Film poster ban decision challenged

SCAREDY CATS:The film’s distributor said although it did not have a big budget to run a large promotional campaign, its right to do so should not be curtailed

By Feng Yi-en and Stacy Hsu  /  Staff reporter, with Staff writer

A promotional poster for the Taiwanese horror movie Ghost Tales that was recently banned by the Ministry of Culture for outdoor -advertising on the grounds that it is too scary.

Photo courtesy of Swallow Wings Films Company

A recent decision by the Ministry of Culture’s Department of Audiovisual and Music Industry Development to ban outdoor advertising for the Taiwanese horror movie Ghost Tales (變羊記) on the grounds that its promotional posters display “a sense of terror” has prompted an outcry from the film’s distributor, accusing the ministry of unfair treatment.

The department prohibited the display of posters for the movie — which is dark with a goat standing in front of a shadowy human figure — in outdoor venues.

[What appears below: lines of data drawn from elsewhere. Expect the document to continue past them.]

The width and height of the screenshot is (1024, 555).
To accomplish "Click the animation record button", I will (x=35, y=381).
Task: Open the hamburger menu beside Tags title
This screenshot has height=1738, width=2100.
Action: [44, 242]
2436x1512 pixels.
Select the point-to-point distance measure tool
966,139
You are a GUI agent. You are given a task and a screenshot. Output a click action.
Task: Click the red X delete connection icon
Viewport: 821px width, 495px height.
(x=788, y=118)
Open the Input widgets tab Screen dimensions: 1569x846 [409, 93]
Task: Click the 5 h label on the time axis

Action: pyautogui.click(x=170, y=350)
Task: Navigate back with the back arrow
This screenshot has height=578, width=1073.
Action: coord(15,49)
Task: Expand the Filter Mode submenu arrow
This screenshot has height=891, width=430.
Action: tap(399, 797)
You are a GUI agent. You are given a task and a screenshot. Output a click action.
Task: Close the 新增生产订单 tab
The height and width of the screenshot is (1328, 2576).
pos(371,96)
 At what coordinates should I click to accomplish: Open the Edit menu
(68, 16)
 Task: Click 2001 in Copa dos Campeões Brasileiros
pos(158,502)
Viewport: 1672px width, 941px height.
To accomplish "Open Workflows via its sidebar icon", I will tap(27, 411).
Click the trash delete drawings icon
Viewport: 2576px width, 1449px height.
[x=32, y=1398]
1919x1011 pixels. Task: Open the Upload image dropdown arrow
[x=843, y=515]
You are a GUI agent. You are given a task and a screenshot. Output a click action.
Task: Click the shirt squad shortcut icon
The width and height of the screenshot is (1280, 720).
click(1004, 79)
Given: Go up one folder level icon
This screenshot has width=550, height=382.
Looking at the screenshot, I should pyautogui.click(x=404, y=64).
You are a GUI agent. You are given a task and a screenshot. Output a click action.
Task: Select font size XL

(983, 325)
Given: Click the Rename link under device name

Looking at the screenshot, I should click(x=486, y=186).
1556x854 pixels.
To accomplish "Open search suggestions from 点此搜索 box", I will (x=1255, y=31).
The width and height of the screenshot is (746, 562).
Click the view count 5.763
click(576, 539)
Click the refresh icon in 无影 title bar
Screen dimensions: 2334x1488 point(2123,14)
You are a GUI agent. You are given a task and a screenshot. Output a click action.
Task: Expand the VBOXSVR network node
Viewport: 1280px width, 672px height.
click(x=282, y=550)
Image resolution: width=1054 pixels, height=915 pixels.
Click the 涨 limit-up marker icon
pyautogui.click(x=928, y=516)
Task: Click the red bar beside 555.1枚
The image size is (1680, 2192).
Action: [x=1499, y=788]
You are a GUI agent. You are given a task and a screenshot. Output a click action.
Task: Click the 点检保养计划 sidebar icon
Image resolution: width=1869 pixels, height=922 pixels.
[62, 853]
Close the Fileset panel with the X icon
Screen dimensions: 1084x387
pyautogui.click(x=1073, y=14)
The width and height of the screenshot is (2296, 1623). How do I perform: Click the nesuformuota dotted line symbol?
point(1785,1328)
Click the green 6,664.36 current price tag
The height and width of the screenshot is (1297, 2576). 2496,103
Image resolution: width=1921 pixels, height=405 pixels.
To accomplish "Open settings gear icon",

That means the distributor cannot display the poster at MRT stations, on the exterior of buses, outdoor billboards or in print media or outlets, the department said.

However, the movie’s distributor, the Swallow Wings Films Company (SWFC), accused the department of unfair treatment and preventing it from disseminating promotional materials for the film.

SWFC general manager Gene Yao (姚經玉) said that other horror movies such as Saw 3D and Invitation Only, both of which contained scenes of killing and torture, were all allowed to use outdoor and mobile advertising.

“The ministry must not take a backward step while the whole world is moving forward,” Yao said. “Although Ghost Tales may not have a large enough budget to run a large-scale promotional campaign, its basic right to do so should not be curtailed.”

Meanwhile, random street interviews with pedestrians undertaken by the Chinese-language Liberty Times (sister paper of the Taipei Times) asking their opinion on the issue indicated that most people opposed the ban.

Some said that despite being “spooky,” the posters were not scary enough to warrant being banned, while others said printed materials were never terrifying.

Given that “sense of terror” is a subjective judgement that can be expected to differ from one person to another, the basis for the ministry’s ban has been called into question.

“On the basis of what measurement criterion has the ministry made its judgement?” the film company asked.

However, in light of the public outcry, the ministry on Tuesday evening said it would hold a public hearing on the case.

SWFC said it welcomed the ministry’s move, but added that it hoped the ministry would invite people from a wide range of backgrounds to the hearing and not just certain groups such as elementary and junior-high school teachers.